Es half nichts. War die Zeit wieder gekommen, im Mai also, und die Kühe von ihren zwölf Eigentümern wieder auf das Vorsäß Hammeratsberg/Eggatsberg getrieben, musste auch der Senn Kind und Kegel packen und dorthin nachreisen, üblicherweise für vier Wochen, danach weiter auf die Alp und im Herbst in umgekehrter Reihenfolge retour. Konrad Troys Jahresablauf unterschied sich nur unwesentlich von jenem anderer Älpler und Senner, die im Rhythmus der sogenannten dreistufigen Alpwirtschaft mit dem Vieh dorthin ziehen, wo gutes Gras wächst. Was Konrad Troy jedoch von den anderen unterschied, waren seine Genauigkeit und Disziplin. Die Kompromisslosigkeit, mit der er dem Käse jeden Vorrang einräumte, selbst gegenüber Frau und Kindern, war ebenso bekannt, wie die Erfolge, die seine Käse bei Prämierungen errangen. Gleichzeitig war er einer der genügsamsten und bescheidensten Menschen. Das bescheinigt ihm Maria Vögel, eine Seelenverwandte in Sachen Käse. Er lieferte den guten Käse, sie verkaufte ihn in ihrem kleinen Laden in Schwarzenberg.

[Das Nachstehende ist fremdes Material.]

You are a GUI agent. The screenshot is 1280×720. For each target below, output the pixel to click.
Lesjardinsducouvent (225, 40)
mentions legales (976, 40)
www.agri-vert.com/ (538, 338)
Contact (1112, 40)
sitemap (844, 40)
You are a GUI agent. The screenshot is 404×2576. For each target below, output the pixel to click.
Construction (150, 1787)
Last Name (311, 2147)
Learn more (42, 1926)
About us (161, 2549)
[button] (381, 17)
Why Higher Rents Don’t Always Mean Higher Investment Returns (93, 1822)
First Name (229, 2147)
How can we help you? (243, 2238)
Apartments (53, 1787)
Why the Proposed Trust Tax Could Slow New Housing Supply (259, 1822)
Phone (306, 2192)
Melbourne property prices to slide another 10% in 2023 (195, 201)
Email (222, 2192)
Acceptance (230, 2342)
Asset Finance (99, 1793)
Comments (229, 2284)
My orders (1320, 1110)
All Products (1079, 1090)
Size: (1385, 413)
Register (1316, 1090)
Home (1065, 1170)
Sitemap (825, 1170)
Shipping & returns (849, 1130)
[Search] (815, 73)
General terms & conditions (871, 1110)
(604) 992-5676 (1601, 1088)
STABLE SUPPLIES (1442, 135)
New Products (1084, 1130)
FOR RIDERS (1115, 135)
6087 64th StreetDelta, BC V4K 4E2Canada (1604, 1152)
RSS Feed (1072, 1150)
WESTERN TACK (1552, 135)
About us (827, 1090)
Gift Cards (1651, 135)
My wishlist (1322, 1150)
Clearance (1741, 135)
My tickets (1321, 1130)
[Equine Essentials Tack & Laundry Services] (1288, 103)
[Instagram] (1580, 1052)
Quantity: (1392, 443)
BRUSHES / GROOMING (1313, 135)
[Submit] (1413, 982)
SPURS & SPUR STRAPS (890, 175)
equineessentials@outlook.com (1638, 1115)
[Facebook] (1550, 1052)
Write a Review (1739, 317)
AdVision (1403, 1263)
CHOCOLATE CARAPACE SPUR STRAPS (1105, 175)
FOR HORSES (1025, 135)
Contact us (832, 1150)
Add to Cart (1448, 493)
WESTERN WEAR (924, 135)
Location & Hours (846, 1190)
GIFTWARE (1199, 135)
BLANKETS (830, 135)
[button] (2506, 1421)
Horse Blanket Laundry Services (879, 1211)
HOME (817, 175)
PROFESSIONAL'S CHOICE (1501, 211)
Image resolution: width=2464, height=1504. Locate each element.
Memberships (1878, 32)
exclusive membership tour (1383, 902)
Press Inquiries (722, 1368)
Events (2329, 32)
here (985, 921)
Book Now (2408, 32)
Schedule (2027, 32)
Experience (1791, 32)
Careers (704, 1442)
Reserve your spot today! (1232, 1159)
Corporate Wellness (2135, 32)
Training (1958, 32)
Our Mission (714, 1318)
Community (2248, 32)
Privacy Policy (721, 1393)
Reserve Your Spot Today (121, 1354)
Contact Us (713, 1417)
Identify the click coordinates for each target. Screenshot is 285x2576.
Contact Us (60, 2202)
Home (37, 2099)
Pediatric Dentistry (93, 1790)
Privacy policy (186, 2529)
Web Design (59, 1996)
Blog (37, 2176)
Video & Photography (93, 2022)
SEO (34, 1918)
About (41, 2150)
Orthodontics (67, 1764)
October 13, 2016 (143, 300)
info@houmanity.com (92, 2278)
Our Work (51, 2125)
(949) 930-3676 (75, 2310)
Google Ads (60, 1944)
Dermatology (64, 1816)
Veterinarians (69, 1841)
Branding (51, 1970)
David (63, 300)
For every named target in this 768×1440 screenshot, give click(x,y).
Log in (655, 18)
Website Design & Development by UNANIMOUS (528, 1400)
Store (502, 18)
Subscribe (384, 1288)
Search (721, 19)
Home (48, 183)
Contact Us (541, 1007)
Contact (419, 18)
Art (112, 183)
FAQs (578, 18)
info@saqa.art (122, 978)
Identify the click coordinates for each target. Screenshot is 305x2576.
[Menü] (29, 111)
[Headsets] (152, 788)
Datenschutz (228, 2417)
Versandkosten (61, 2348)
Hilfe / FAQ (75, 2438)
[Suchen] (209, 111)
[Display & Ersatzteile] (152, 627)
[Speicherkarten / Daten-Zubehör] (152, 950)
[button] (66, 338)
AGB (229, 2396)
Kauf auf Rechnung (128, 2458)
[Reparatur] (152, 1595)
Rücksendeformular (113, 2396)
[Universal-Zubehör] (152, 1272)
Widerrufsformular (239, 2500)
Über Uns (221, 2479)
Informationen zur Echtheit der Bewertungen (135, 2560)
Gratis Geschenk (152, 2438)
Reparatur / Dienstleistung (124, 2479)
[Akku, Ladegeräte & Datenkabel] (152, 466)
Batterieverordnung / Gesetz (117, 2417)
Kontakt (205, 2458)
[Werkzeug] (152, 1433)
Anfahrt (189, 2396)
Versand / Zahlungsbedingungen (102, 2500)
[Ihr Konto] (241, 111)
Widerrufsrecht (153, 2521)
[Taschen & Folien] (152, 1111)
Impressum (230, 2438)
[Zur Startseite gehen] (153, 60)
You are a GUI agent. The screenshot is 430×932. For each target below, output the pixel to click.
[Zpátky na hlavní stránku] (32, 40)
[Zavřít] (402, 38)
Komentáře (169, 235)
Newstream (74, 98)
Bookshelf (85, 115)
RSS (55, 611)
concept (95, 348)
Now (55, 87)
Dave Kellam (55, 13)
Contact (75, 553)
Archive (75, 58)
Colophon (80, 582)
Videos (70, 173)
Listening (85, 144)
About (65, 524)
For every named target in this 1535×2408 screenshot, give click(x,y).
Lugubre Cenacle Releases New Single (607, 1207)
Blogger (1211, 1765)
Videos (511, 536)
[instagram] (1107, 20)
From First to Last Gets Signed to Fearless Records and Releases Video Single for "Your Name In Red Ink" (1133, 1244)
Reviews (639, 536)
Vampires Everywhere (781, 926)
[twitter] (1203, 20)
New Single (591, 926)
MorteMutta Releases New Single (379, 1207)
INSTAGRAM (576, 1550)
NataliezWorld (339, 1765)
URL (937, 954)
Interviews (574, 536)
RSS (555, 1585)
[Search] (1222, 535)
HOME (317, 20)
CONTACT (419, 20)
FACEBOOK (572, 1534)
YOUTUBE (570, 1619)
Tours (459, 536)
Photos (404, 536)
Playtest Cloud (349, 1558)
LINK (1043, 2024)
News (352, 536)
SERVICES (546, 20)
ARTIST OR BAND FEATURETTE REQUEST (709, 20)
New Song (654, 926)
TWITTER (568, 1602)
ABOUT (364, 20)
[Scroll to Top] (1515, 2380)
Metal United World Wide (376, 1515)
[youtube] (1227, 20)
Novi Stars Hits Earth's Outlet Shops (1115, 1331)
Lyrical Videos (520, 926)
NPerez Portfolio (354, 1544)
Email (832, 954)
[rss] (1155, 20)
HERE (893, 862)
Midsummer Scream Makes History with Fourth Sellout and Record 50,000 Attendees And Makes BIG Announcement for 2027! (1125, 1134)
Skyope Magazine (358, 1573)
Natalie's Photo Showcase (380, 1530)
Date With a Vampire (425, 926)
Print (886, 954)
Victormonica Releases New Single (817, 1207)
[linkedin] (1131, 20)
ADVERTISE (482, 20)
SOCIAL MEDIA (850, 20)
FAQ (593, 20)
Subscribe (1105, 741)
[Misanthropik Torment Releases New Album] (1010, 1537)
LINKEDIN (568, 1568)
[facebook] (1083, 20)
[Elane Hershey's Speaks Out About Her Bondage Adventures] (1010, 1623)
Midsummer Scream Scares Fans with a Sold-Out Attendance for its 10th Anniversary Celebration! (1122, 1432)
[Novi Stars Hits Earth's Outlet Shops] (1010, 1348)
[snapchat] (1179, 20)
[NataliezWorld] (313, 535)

Konrad Troys Alpe war über Jahre die Untere Falz bei Schetteregg. Die Alpe Isewart, nur ein wenig höher gelegen, übernahm ab 1992 der damalige Kunstgeschichtestudent und heutige Performer Anton Sutterlüty für einige Jahre als Senn. Troy und Sutterlüty lernten einander während dieser Zeit kennen und schätzen. Anton Sutterlütys Käsekeller in der Wiener Grünangergasse ist eine der Folgen aus dieser Zeit. Es sind vorwiegend Gepsenkäse von der Alp, die dort ihre Jugend hinter sich lassen. Das Sennen mit Gepsen, das hat Sutterlüty von Troy gelernt, und er ist heute einer der größten Anhänger solcher Käse. Auf seiner Homepage schreibt Anton: „Konrad Troy trägt eine wesentliche Verantwortung dafür, dass eine gewisse kleinteilig strukturierte Käseproduktion im Mittleren Bregenzerwald die 70er und 80er Jahre überlebt hat.“ Dazu Stefan Gruber, auch er Wahlwiener und Käsehändler: „Gepsenkäse war immer eine meiner großen Leidenschaften.“
Die Gepse – ob mit b oder p geschrieben – ist ein flacher, runder Holzzuber von etwa 60 Zentimetern Durchmesser. Vielen ist sie heute nur geläufig, weil sie sich so putzig als Serviergefäß für Käsknöpfle eignet. In der Geschichte der Alpkäse jedoch hat sie einen großen Stellenwert. Traditionell wurde die Milch, die die Bauern am Abend zur Sennerei brachten, in diese Holzformen geleert und blieb darin über Nacht stehen, ungekühlt. Auf diese Weise reagierte die Milch mit den Milchsäurebakterien, deren wohlgepflegtes Habitat eben das Gepsenholz ist, und begann zu „reifen“. Wetter, Temperatur und die Qualität der Bergwiesen waren die anderen Parameter, die die Qualität des Käses bestimmten, weshalb etwa Stefan Guber vom Gepsenkäse als einem Abbild des jeweiligen Mikroklimas spricht.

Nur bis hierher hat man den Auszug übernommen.